Nachbarn dürfen einen auf ihr Grundstück herüberragenden Baum auch dann zurückschneiden, wenn er dadurch seine Standfestigkeit verlieren könnte oder abzusterben droht. Das gilt auch, wenn das Grundstück von dem Baum nur mittelbar beeinträchtigt wird – etwa durch herabgefallene Nadeln oder Zapfen, wie der Bundesgerichtshof (BGH) in Karlsruhe am Freitag in einem Berliner Nachbarschaftsstreit entschied. Dort hatte ein Mann nach Jahren der Auseinandersetzung zur Astschere gegriffen und die nachbarliche Schwarzkiefer zurückgeschnitten. (Az. V ZR 234/19)
Die Baumbesitzer verklagten ihn vor dem Amtsgericht Pankow darauf, dass er in mehr als fünf Metern Höhe nichts abschneiden darf, um die Standsicherheit nicht zu gefährden. Vor dem Amtsgericht und auch in der Berufung vor dem Landgericht bekamen sie Recht. Die Berliner Gerichte begründeten ihre Entscheidung auch damit, dass Nachbarn zwar herüberragende Äste abschneiden dürften, aber nicht nur wegen herabfallender Nadeln oder Zapfen.

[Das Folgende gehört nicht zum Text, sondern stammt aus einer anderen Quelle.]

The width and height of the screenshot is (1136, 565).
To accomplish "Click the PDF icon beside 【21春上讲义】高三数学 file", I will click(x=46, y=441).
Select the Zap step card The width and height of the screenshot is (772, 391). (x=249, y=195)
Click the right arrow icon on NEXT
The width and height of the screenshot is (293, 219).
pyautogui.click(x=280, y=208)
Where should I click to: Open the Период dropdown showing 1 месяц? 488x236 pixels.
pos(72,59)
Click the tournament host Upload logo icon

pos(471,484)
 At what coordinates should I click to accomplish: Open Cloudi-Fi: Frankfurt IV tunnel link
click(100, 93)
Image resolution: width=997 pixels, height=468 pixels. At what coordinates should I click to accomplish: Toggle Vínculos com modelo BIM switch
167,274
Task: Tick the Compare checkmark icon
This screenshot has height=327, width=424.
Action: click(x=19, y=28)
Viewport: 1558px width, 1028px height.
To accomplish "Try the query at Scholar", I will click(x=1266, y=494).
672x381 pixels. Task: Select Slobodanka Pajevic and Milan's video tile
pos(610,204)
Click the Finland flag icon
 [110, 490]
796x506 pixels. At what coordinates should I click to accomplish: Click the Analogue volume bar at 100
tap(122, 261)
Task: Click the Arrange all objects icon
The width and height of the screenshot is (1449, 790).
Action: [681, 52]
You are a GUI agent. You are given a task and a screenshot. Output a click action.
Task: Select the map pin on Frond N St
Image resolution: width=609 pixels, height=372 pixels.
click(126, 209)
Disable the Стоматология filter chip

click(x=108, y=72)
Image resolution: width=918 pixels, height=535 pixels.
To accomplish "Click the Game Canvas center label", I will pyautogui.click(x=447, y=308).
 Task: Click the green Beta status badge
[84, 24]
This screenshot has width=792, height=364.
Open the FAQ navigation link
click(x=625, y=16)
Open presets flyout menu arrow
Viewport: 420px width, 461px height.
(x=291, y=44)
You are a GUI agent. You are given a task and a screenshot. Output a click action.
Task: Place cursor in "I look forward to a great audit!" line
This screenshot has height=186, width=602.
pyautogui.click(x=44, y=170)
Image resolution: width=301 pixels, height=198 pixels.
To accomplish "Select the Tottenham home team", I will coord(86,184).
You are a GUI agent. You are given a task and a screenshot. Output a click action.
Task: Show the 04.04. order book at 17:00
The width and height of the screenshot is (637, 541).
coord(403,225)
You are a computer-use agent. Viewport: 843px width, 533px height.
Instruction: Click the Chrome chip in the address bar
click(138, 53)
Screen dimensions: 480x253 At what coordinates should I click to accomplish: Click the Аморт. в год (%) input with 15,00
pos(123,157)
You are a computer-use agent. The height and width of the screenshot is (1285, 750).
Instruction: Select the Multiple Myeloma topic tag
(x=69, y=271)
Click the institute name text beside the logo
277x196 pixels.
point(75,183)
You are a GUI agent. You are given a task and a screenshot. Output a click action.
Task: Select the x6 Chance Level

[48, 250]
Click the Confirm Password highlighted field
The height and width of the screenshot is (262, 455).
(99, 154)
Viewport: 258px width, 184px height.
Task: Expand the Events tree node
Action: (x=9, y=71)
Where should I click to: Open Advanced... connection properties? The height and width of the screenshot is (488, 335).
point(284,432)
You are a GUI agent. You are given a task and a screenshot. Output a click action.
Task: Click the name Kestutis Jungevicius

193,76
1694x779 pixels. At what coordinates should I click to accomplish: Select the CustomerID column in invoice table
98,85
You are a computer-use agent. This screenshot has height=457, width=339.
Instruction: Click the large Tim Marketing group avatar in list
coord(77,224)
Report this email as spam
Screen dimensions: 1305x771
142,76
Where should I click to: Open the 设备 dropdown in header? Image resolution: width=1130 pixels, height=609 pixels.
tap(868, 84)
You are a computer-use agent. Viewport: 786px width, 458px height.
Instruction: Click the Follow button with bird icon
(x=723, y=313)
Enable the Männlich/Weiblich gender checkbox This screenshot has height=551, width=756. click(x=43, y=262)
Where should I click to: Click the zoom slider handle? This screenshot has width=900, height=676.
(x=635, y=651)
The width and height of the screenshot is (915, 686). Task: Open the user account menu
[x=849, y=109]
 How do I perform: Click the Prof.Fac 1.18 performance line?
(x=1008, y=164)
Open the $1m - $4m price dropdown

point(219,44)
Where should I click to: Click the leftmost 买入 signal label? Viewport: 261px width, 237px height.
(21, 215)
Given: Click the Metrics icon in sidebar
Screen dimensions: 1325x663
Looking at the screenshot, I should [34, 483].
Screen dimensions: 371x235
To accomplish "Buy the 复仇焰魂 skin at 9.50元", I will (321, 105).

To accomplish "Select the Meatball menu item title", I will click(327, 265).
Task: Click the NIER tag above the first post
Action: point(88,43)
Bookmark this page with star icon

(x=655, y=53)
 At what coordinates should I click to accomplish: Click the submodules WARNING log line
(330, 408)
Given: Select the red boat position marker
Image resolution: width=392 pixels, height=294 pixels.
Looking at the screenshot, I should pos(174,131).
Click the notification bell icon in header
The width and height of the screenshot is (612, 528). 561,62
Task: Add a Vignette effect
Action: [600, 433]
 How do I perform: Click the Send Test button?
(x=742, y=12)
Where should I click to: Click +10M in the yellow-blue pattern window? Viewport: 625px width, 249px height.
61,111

Dies sah der BGH anders. Wenn er den Nachbarn zuvor eine angemessene Frist zur Beseitigung gesetzt habe und diese sich nicht daran hielten, dürfe der Mann auch in diesem Fall selbst zur Schere greifen, erklärte die Vorsitzende Richterin Christina Stresemann bei der Urteilsverkündung am Freitag. Dies habe der BGH schon vor einigen Jahren entschieden.
Das Selbsthilferecht gelte auch, wenn der Baum durch den Rückschnitt eingehen könne. “Das klingt hart, ist aber richtig, weil der Besitzer dafür zu sorgen hat, dass der Baum nicht zu nahe an der Grenze steht und die Äste nicht über die Grenze wachsen”, sagte sie. Der Senat hob das Urteil des Landgerichts auf und verwies die Sache zur Neuverhandlung zurück.
Es ist nämlich möglich, dass die Schwarzkiefer trotzdem nicht zurückgeschnitten werden darf – und zwar wenn der Naturschutz dem entgegensteht. Ob der Baumstamm dick genug ist, dass hier die Berliner Baumschutzverordnung greift, darüber sind sich die zerstrittenen Nachbarn aber ebenfalls nicht einig. Das Landgericht muss dies nun klären.